The Laulima Council is the negotiating arm of the Hotel Association. They coined the name Laulima because it sounds better than a management council. It’s a Hawaii word that means “many hands working together for a common cause.”
One week before Local 5 was going to take their strike authorization vote, the “council” was running big ads in the general media challenging the leadership of the union by suggesting that the members weren’t getting straight information from their stewards at the bargaining table. The ads specifically referred to bargaining items like pension plans, contributions to health and welfare plans, and much more.
The Laulima Council did not want the strike authorization vote to succeed; however, it was a strong show of support for the union leadership. There is a good reason for their concern because the members Local 5 have been working without a contract since June 30, 2006, so with the authorization vote they could strike without the usual 30-day notice. It is solid form of negotiating leverage at the bargaining table.
The punchline to all these ads was, “Vote to stay at the table.” Well, the ads didn’t work and the Laulima Council must now provide new information to the public about the collective bargaining negotiations with Local 5.
Of course, the hotel union has a much bigger problem. It is dealing with the welfare of more than 5,000 workers, the state’s bustling economy and a fragile tourism industry. Everyone is standing by with bated breath to see who will prevail.
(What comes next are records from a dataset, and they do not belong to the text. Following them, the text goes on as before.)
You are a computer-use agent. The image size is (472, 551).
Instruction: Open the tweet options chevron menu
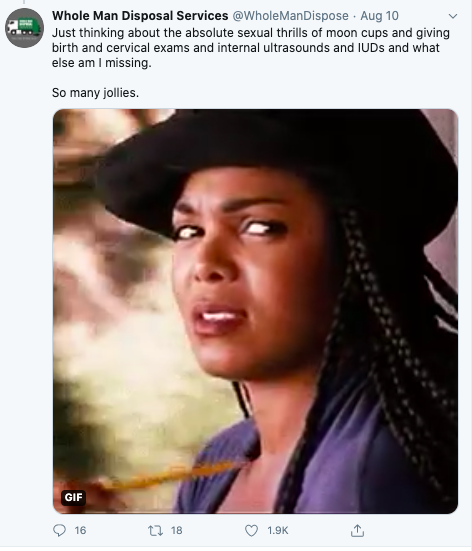coord(453,16)
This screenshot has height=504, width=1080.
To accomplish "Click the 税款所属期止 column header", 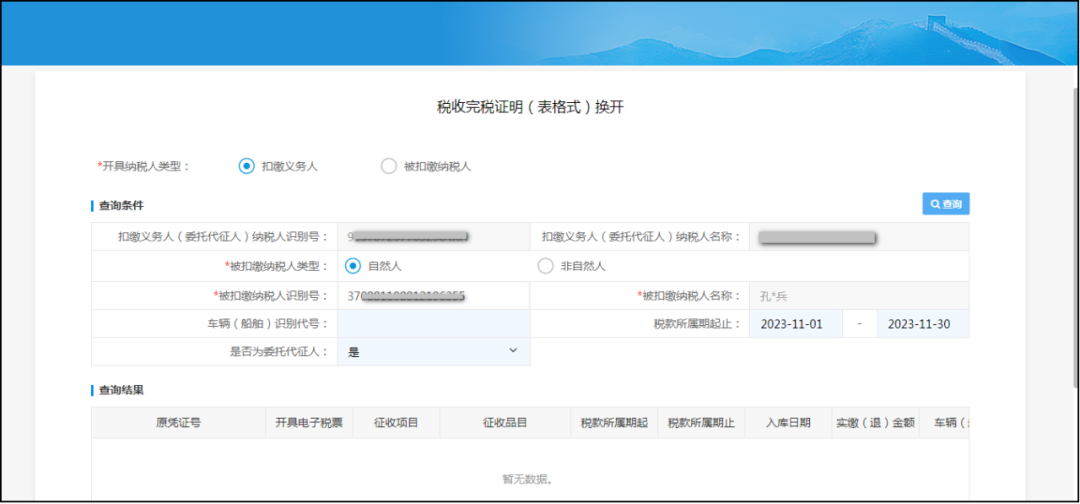I will tap(701, 423).
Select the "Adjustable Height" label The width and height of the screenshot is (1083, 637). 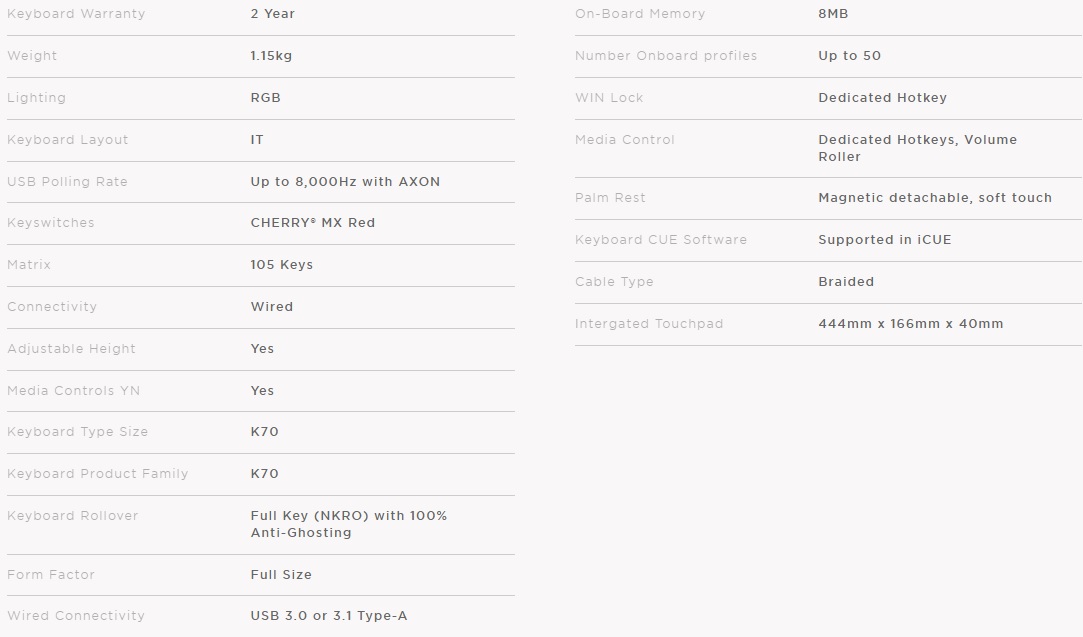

It’s interesting to note that the law doesn’t encourage this kind of public airing of collective bargaining negotiations. It’s not a good idea, and for management it’s very close to an unfair labor practice.
The National Labor Relations Act “Declared it to be the policy of the United States to eliminate the causes of certain substantial obstructions to the free flow of commerce and to mitigate and eliminate these obstructions when they have occurred by encouraging the practice and procedure of collective bargaining and by protecting the excise by workers of full freedom of association, self-organization, and designation of representatives of their own choosing, for the purpose of negotiating the terms and conditions of their employment or other mutual aid or protection (1974, Public Law 93-360).”
At this point negotiators must choose between one of two completely different negotiations styles or approaches: being tough or being soft (Bazerman & Neale 1992).
The tough negotiator makes high demands, concedes little and holds out until the very end. In contrast, the soft negotiator typically offers too many concessions and wants the other party to feel good (Lewicki & Robinson, 1998).
The good news is being tough or soft are not the only choices for the negotiators. The taxpayers should watch with interest as negotiators from both sides choose whether to take an interest-based, legalistic or rights-based, or a power-based (i.e., via threats), and how it will affect the outcome of the negotiation.
In the private sector, trying to involve the public by running ads enlisting the aid of elected officials to support one side or another does not serve anyone well. Those political candidates seeking elective office marching in the picket line on Kauai with the nurses was shameful behavior. What the law demands is balance. Laulima that with the taxpayers if you have to hold hands with someone.